** RECORDS SHOWN follows **

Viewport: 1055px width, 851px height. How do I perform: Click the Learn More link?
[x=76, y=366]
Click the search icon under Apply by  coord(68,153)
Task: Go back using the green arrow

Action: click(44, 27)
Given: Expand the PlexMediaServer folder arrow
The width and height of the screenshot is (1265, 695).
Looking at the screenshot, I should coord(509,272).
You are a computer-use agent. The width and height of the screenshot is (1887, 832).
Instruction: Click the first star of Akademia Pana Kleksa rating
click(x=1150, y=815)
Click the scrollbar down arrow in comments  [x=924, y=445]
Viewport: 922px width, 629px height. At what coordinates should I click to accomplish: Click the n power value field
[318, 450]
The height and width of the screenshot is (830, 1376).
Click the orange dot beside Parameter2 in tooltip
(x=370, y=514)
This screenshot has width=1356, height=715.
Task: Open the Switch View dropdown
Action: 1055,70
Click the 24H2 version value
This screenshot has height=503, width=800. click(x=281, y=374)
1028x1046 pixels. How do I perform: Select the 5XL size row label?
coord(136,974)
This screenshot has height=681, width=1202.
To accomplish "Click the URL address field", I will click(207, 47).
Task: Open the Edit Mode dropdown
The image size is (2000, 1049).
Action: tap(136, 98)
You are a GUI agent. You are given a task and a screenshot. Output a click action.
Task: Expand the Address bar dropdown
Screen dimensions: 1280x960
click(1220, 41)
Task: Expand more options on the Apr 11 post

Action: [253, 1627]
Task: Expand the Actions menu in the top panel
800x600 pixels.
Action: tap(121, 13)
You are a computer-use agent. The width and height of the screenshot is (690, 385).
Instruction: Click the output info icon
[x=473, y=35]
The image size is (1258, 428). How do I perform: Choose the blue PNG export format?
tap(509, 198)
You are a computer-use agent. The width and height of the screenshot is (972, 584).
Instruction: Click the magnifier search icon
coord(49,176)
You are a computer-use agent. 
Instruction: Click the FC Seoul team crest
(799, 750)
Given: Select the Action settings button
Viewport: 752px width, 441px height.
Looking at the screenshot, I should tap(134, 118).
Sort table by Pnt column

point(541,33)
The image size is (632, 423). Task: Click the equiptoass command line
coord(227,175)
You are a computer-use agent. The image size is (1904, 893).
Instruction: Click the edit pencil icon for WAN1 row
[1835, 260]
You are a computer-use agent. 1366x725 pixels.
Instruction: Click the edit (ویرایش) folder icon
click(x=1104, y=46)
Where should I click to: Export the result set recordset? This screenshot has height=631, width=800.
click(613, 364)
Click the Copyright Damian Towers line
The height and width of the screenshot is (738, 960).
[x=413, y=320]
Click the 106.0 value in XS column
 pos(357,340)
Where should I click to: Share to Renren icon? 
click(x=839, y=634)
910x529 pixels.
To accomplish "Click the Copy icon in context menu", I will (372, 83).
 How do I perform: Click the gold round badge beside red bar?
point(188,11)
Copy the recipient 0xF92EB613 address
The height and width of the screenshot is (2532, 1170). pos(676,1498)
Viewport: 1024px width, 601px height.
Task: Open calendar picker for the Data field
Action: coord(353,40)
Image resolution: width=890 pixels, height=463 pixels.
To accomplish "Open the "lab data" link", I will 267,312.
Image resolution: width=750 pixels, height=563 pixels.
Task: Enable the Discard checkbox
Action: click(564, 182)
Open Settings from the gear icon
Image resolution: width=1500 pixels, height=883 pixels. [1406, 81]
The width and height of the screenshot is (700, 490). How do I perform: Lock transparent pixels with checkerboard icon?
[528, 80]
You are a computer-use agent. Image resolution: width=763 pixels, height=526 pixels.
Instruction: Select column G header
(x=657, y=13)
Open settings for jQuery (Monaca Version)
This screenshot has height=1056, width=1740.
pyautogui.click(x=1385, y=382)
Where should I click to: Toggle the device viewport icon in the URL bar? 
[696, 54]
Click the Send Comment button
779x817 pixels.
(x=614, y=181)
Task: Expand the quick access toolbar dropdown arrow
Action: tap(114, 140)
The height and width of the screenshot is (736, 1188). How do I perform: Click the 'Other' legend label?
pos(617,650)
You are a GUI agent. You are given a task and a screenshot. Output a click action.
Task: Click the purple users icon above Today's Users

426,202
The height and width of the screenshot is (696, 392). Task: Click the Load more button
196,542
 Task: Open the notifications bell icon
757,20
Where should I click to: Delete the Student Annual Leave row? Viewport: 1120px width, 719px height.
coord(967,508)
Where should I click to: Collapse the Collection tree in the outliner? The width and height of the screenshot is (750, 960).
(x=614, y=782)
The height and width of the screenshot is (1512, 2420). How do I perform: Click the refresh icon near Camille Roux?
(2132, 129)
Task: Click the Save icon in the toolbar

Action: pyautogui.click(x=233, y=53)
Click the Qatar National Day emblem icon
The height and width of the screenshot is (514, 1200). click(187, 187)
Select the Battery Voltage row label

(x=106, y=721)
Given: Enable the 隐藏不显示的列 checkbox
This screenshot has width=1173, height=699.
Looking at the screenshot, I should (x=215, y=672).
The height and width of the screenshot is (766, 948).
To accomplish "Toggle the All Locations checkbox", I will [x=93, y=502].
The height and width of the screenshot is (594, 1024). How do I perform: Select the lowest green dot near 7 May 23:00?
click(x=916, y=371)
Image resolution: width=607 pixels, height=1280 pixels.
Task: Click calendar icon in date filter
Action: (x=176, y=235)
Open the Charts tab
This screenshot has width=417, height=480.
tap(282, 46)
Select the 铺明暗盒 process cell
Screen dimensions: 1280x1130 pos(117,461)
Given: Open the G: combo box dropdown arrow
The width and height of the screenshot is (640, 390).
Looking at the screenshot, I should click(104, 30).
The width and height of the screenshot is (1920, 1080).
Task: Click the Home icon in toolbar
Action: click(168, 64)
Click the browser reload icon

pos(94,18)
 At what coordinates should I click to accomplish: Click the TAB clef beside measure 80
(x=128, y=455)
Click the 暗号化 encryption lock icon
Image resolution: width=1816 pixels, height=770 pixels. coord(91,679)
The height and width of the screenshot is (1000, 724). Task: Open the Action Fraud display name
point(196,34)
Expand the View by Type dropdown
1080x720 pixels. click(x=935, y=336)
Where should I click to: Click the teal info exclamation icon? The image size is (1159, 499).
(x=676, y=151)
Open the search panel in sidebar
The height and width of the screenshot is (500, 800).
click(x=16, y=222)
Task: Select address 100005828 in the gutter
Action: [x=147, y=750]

** End of RECORDS SHOWN **

■ WHAT TO PRODUCE: Gather up every line in the data above that contains the word "computer", copying each one.

■ ANSWER TO THIS TASK:
You are a computer-use agent. The width and height of the screenshot is (1887, 832).
You are a computer-use agent. The width and height of the screenshot is (690, 385).
You are a computer-use agent. The width and height of the screenshot is (972, 584).
You are a computer-use agent. 
You are a computer-use agent. The image size is (1904, 893).
You are a computer-use agent. 1366x725 pixels.
You are a computer-use agent. Image resolution: width=763 pixels, height=526 pixels.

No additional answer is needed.